Mimosa caesalpiniifolia is a native plant of the Brazilian northeast, and few studies have investigated its chemical composition and biological significance. This work describes the identification of the first chemical constituents in the ethanolic extract and fractions of M. caesalpiniifolia stem bark based on NMR, GC-qMS and HRMS analyses, as well as an assessment of their cytotoxic activity. GC-qMS analysis showed fatty acid derivatives, triterpenes and steroid substances and confirmed the identity of the chemical compounds isolated from the hexane fraction.
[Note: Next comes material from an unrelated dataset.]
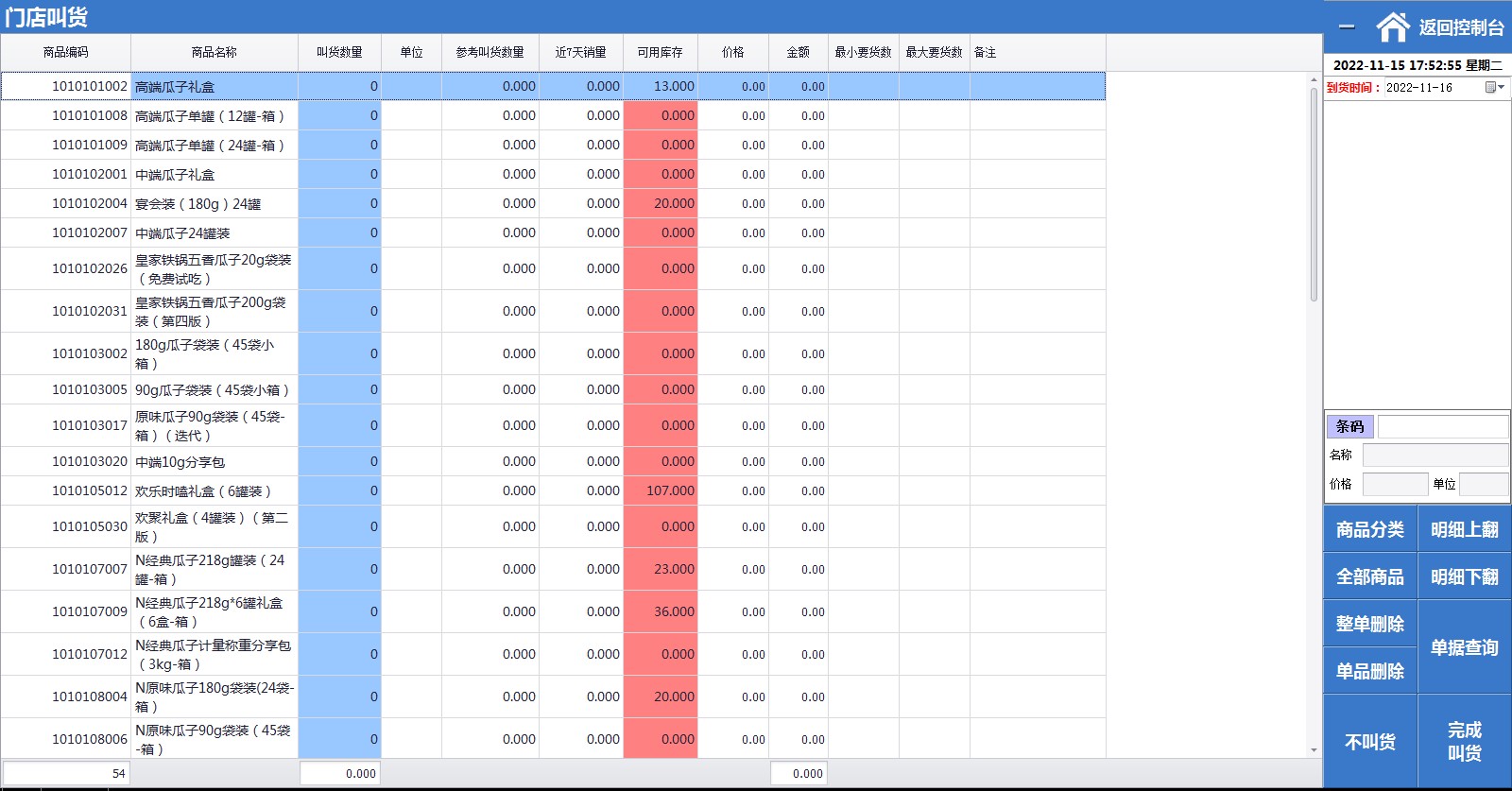Select row 1010105012 欢乐时嗑礼盒
Image resolution: width=1512 pixels, height=791 pixels.
click(553, 490)
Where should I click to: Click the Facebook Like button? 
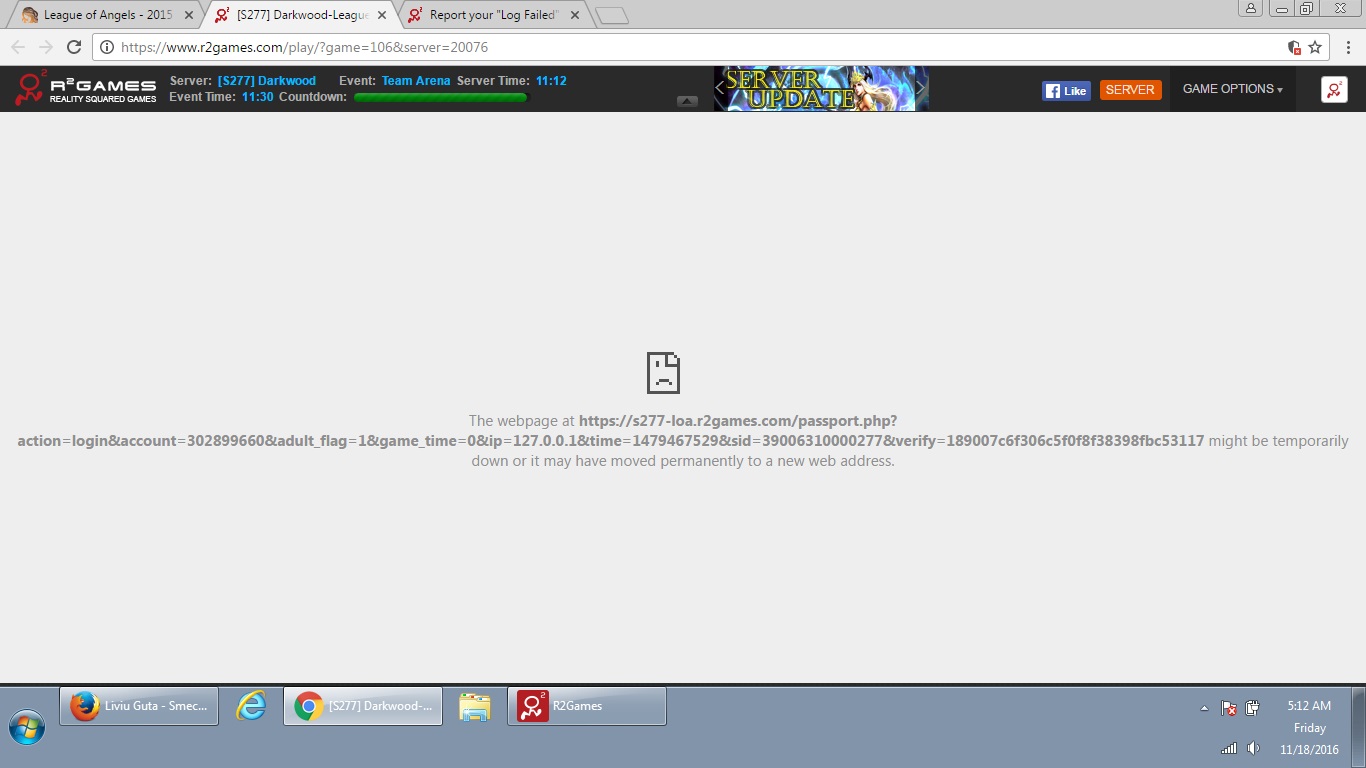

Metabolite biodiversity in M. caesalpiniifolia stem bark revealed the differentiated accumulation of pentacyclic triterpenic acids, with a high content of betulinic acid and minor amounts of 3-oxo and 3β-acetoxy derivatives. Bioactive analysis based on total phenolic and flavonoid content showed a high amount of these compounds in the ethanolic extract, and ESI-(-)-LTQ-Orbitrap-MS identified caffeoyl hexose at high intensity, as well as the presence of phenolic acids and flavonoids. Furthermore, the evaluation of the ethanolic extract and fractions, including betulinic acid, against colon (HCT-116), ovarian (OVCAR-8) and glioblastoma (SF-295) tumour cell lines showed that the crude extract, hexane and dichloromethane fractions possessed moderate to high inhibitory activity, which may be related to the abundance of betulinic acid. The phytochemical and biological study of M. caesalpiniifolia stem bark thus revealed a new alternative source of antitumour compounds, possibly made effective by the presence of betulinic acid and by chemical co-synergism with other compounds.

Figure 1

Chemical constituents isolated from the hexane fraction of the ethanolic stem bark extract of Mimosa caesalpiniifolia.

Figure 2

Total ion chromatogram (TIC) of hexane and dichloromethane fractions of Mimosa caesalpiniifolia in GC-qMS analysis.

Figure 3

High-resolution fingerprint profile of ethanolic stem bark extract of Mimosa caesalpiniifolia. (A) MSⁿ spectra of caffeoyl hexoside derivative (m/z 377.08 [M−H]⁻) and (B) MSⁿ spectra of caffeoyl hexoside (m/z 341.11 [M−H]⁻).

Figure 4

Percent inhibition of cell proliferation of extract and fractions of Mimosa caesalpiniifolia stem bark on cancer cell lines. HCT-116 (colon carcinoma), OVCAR-8 (ovarian carcinoma) and SF-295 (glioblastoma). EtOH (ethanolic extract), Hex (hexane fraction), DCM (dichloromethane fraction), BA (betulinic acid, isolated from hexane fraction), EtOAc (ethyl acetate fraction) and AquO (aqueous fraction). Asterisks (**) indicate no significant differences (p > 0.05, one-way ANOVA).